Externally, the supports look like rails, in which a stiffening rib in the form of a moisture-resistant plate is embedded between the beams. Thanks to this, the products can withstand heavy loads and fully retain their shape and integrity after installation.

Material selection

The concept of wood is general. What is directly rational to use when producing I-beams with your own hands?

Practice shows that it is better if it is glued. Such workpieces are least susceptible to deformation. If you read various descriptions of finished products, almost all manufacturers without exception assure the potential buyer that their structure/material (along with other advantages) does not absorb liquid, therefore, does not swell or rot.

The practice of low-rise construction shows that the most used standard sizes of I-beams are as follows:

There are two main options - from multilayer plywood or OSV. Although I-beams and other designs are available on sale, for production at our own facilities it is more correct to focus on these materials. OSV is preferable, since they guarantee significant reliability and durability of the structure due to the special structural composition and manufacturing technology.

As a rule, few people focus on this. Although all adhesives differ from each other, including in toxicity. This is what needs to be taken into account. When choosing a product, you need to familiarize yourself with its composition, especially if you intend to install floors made of I-beams in a residential building. The recommendation is elementary - the less “chemistry”, the better.

Do-it-yourself I-beams made of wood

When making elements for the support beam, it is best to use laminated veneer lumber, since such a blank corresponds to the correct geometric shapes. At the same time, it is free from deformation, twisting and bending. But you can use timber from any coniferous trees, you just need to comply with the main condition - high-quality drying of the wood.

To independently manufacture I-beam supports, in addition to timber, you will need the following materials and tools:

• A circular saw;
• Wood glue;
• Roulette;
• OSB (orientated strand board);
• Channel for uniform compression of the workpiece;
• Clamps.

Manufacturing procedure

When making an I-beam from wood with your own hands, you must:

Step #1 . Make a calculation and prepare 2 timber of the required size. The greater the height of the beam, the larger the cross-section of the workpieces should be, but in any case the cross-section can be at least 40x60 mm.

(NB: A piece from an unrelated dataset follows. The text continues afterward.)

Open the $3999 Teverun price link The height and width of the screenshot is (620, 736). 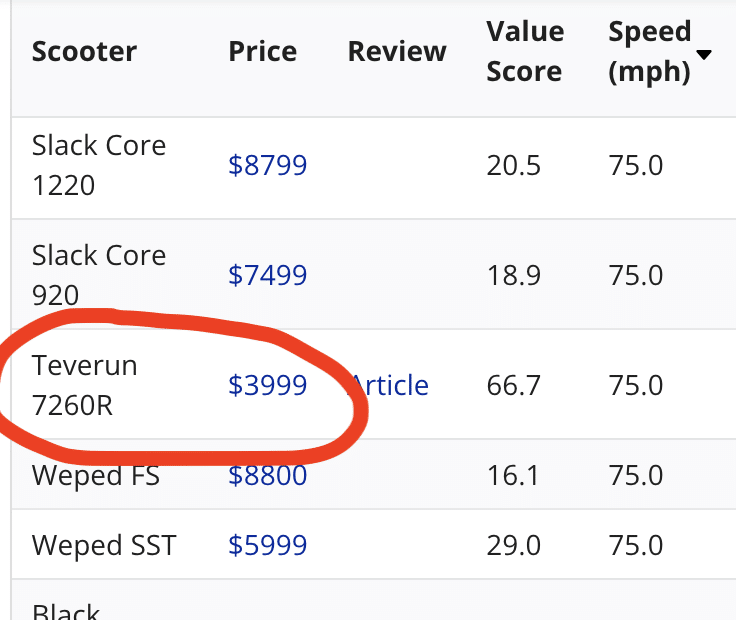point(267,385)
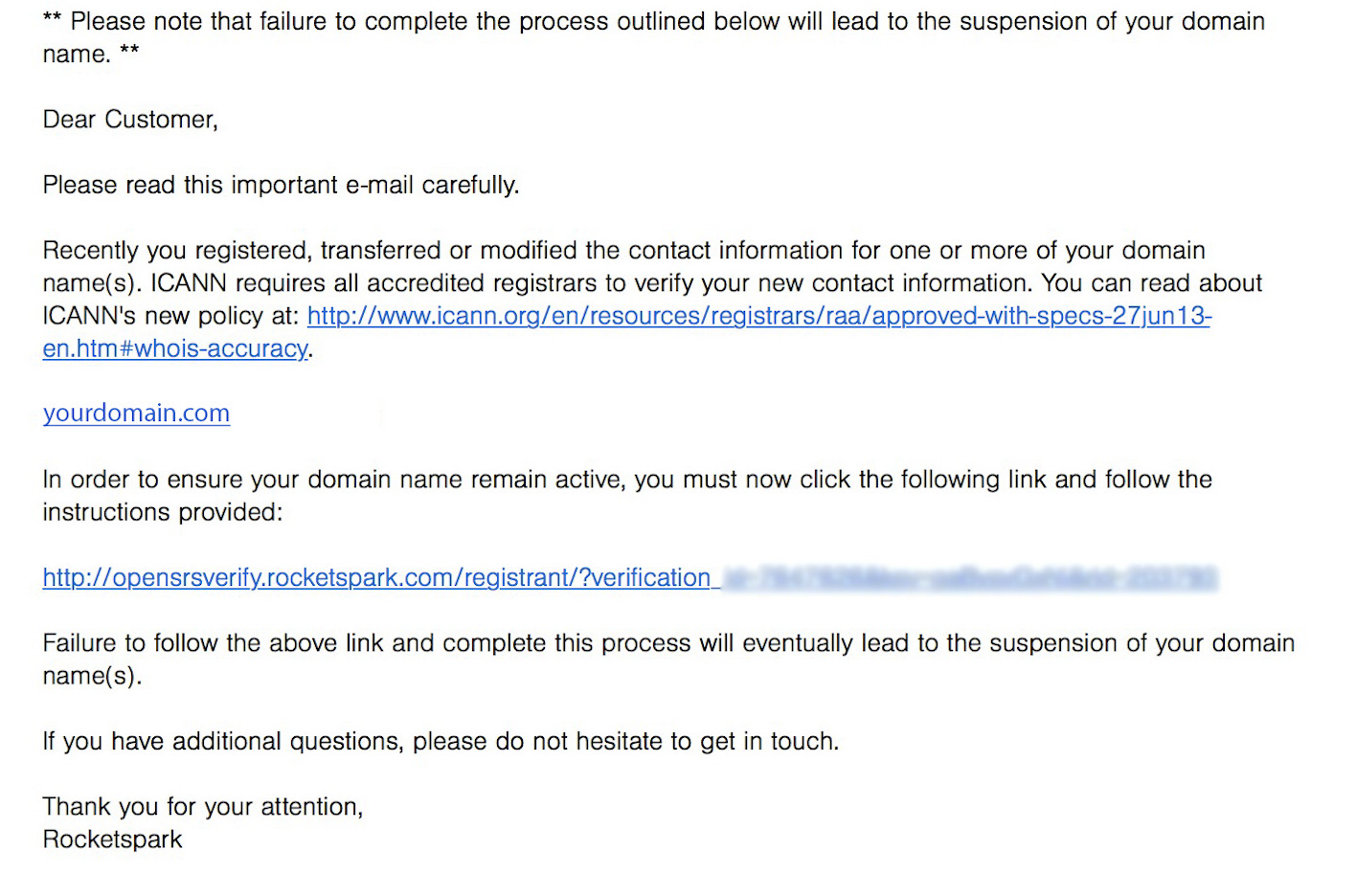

Step #2 . In the middle of the products, make a groove with a width equal to the thickness of the slab, and a depth equal to 10-15% of the size of the beam. At home, you can make such a recess on a circular saw using a circular cutter of appropriate thickness.

Step #3 . Make sure that the groove does not have internal defects such as roughness, bending, or chips.

Apply glue over the entire surface of the groove.

Step #4. Insert the slab into the grooves of the upper and lower beams.

Step #5. Compress the entire structure through the prepared channels (corners) using clamps.

Step #6. Leave the entire structure in this form for several hours until completely dry.

After gaining the necessary experience, such wooden I-beams can be made with your own hands with good quality, and used in all kinds of ceilings.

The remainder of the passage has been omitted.